行方不明者の手掛かりを捜す岩沼署員ら=6日午前8時40分ごろ、名取市の閖上海岸

一時は27施設が流失・浸水で使用不能に

 東日本大震災の津波では閖上駐在所(名取市)を含む県警の27施設が流失や浸水などで使用不能に陥り、危機管理の点で課題を残した。県警は震災を教訓に浸水の恐れのない内陸部を再建先に選び、非常用電源の確保も進めて災害に強い防犯拠点を目指す。

 気仙沼市中心部を流れる大川のそばにあった気仙沼署は床上1・5メートルの浸水があり、南三陸署も3階建ての庁舎が津波にのまれた。石巻署や河北署でも駐在所が流失した。

 使用できなくなった27施設のうち23施設は、内陸部や高台など津波浸水想定区域外で再開した。気仙沼署は仮設庁舎での業務を経て2016年、高台にある旧鼎が浦高跡地に移転新築。
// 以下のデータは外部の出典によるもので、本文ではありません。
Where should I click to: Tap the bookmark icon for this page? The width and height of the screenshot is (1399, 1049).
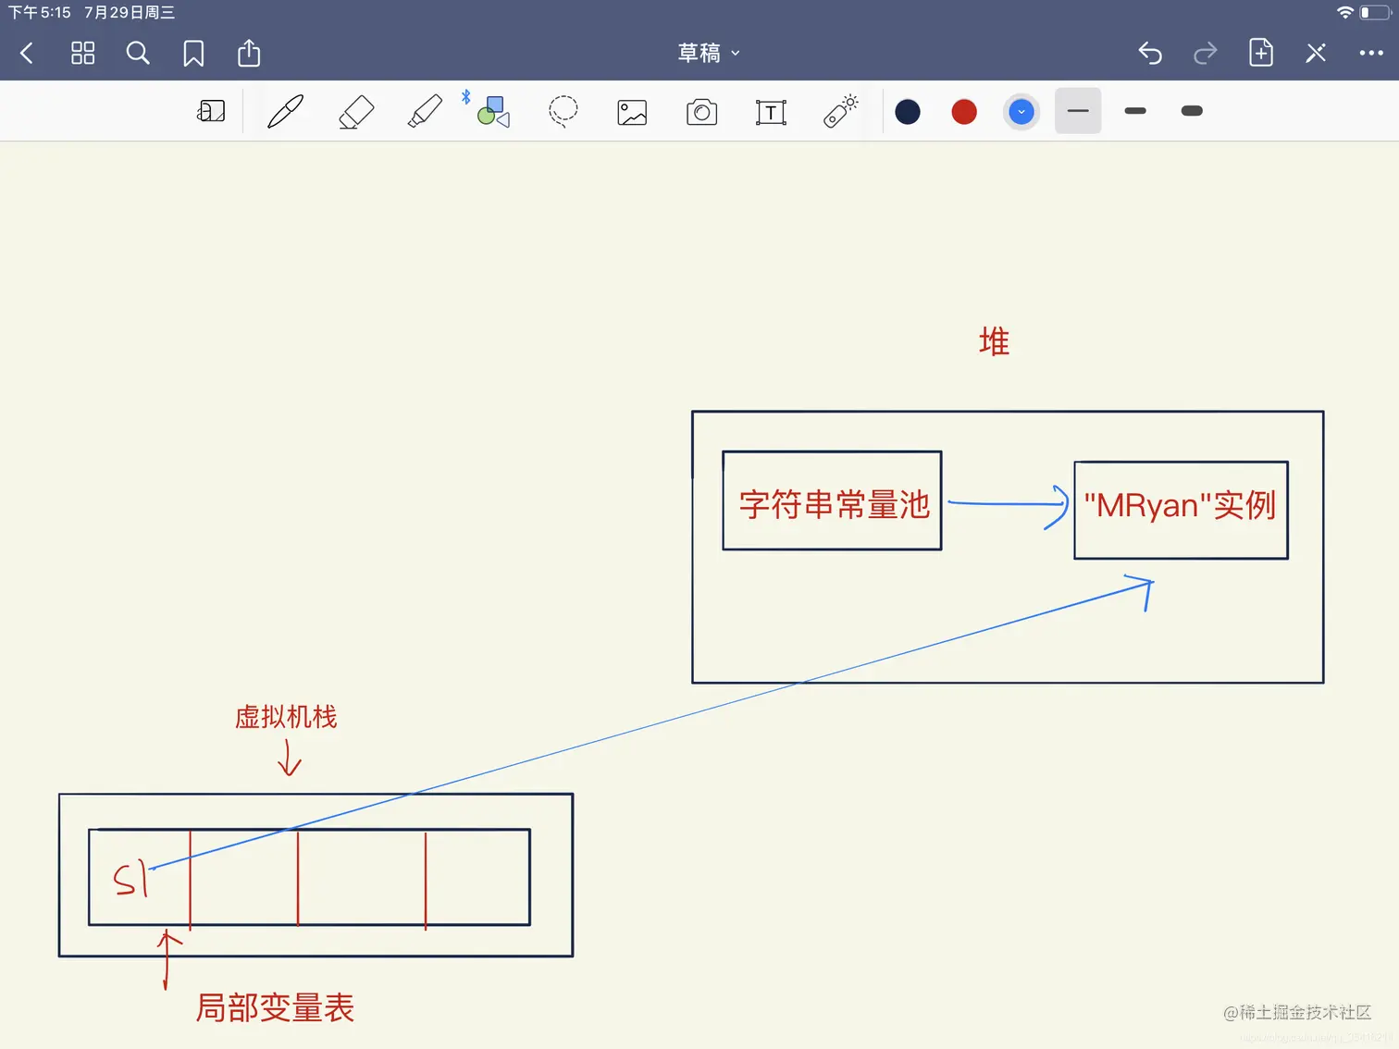[x=193, y=53]
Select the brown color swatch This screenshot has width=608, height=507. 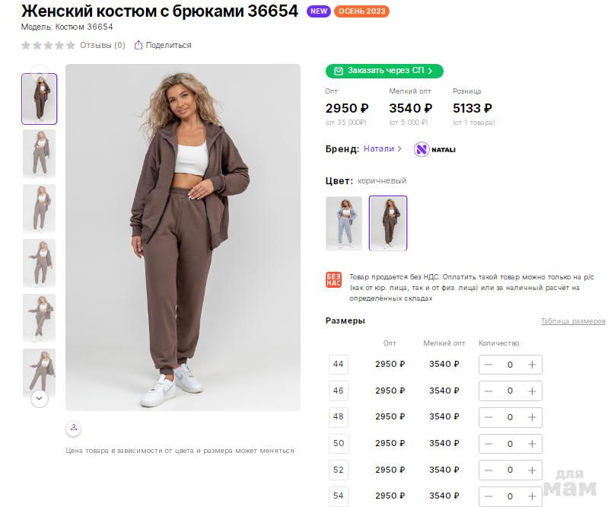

南三陸署も今年3月、海抜20・4メートルの高台に新庁舎を建てて業務を始めた。

 一方、船越駐在所(石巻市)や清水駐在所(南三陸町)など4施設は再建せず、近くの交番や駐在所に機能を集約させた。

 再建施設は設備面も充実させた。16年以降に新築した施設は、停電時に発電機や電気自動車など外部電源から電力を供給できる接続盤を備えた。県警装備施設課は「交番などに明かりがあれば地域に安心感を与える。人命救助などの活動も円滑になる」と強調する。

 県警警務課の担当者は「再建先は地元自治体とも協議し、市街地との距離などを総合的に判断して選んだ。災害も考慮しつつ、住民の安心安全を確保している」と話す。